10 Mutta se, minkä hän teki, oli paha Herran silmissä; sentähden hän antoi hänenkin kuolla.

12 Pitkän aikaa sen jälkeen Suuan tytär, Juudan vaimo, kuoli. Suruajan mentyä Juuda lähti ystävänsä adullamilaisen Hiiran kanssa Timnaan lammastensa keritsiäisiin.

14 Silloin hän riisui pois leskenvaatteensa ja verhoutui huntuun peittäytyen siihen ja istui Eenaimin portille, Timnaan vievän tien varteen. Sillä hän oli nähnyt, että vaikka Seela oli täysikasvuinen, ei häntä annettu hänelle vaimoksi.
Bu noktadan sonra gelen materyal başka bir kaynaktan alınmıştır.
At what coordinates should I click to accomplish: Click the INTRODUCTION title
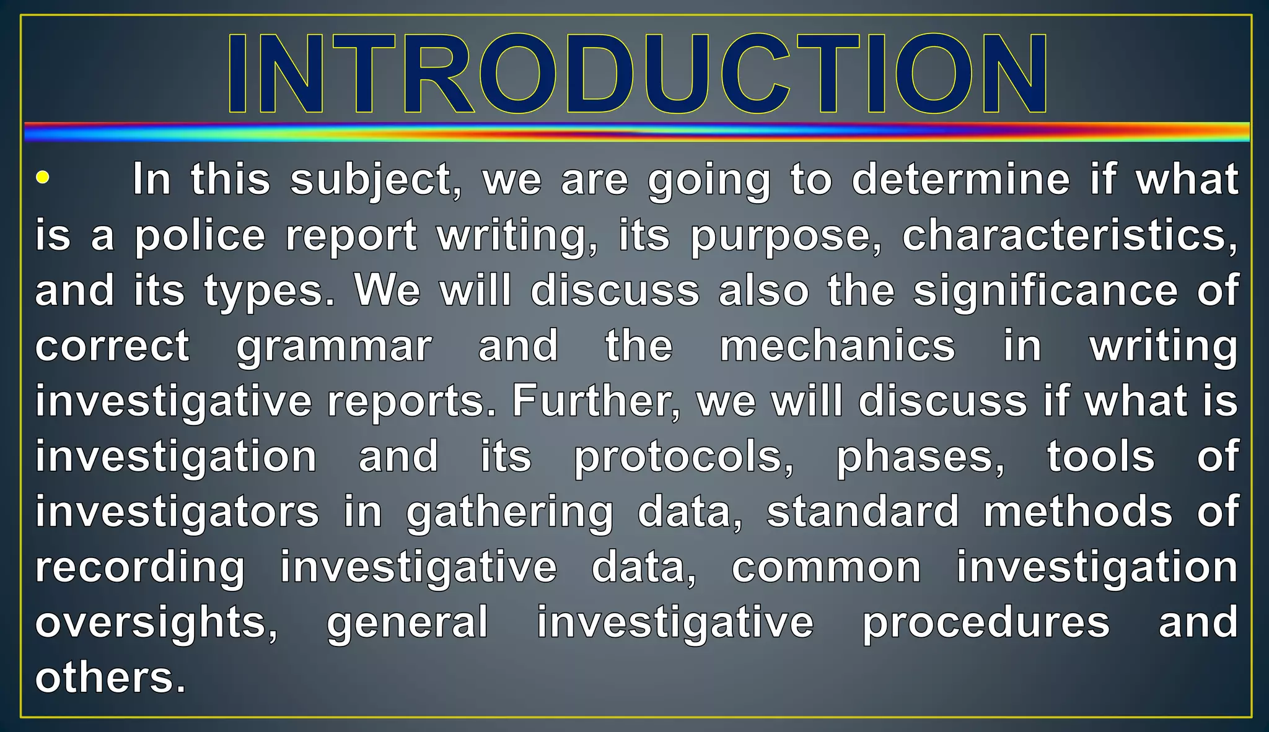click(637, 73)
15 Kun nyt Juuda näki hänet, luuli hän häntä portoksi; sillä hän oli peittänyt kasvonsa.

19 Ja hän nousi ja meni sieltä ja pani pois huntunsa ja pukeutui leskenvaatteisiinsa.
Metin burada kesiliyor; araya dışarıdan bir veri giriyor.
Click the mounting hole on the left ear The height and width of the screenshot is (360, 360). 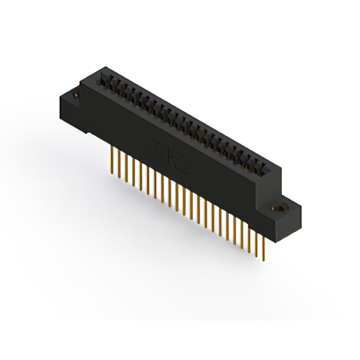75,100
20 Mutta Juuda lähetti adullamilaisen ystävänsä viemään vohlaa, saadaksensa takaisin pantin naiselta; mutta hän ei löytänyt häntä.

27 Kun hänen synnyttämisensä aika tuli, katso, hänen kohdussaan oli kaksoiset.

30 Sitten tuli hänen veljensä, jonka kädessä oli punainen lanka; ja hän sai nimen Serah.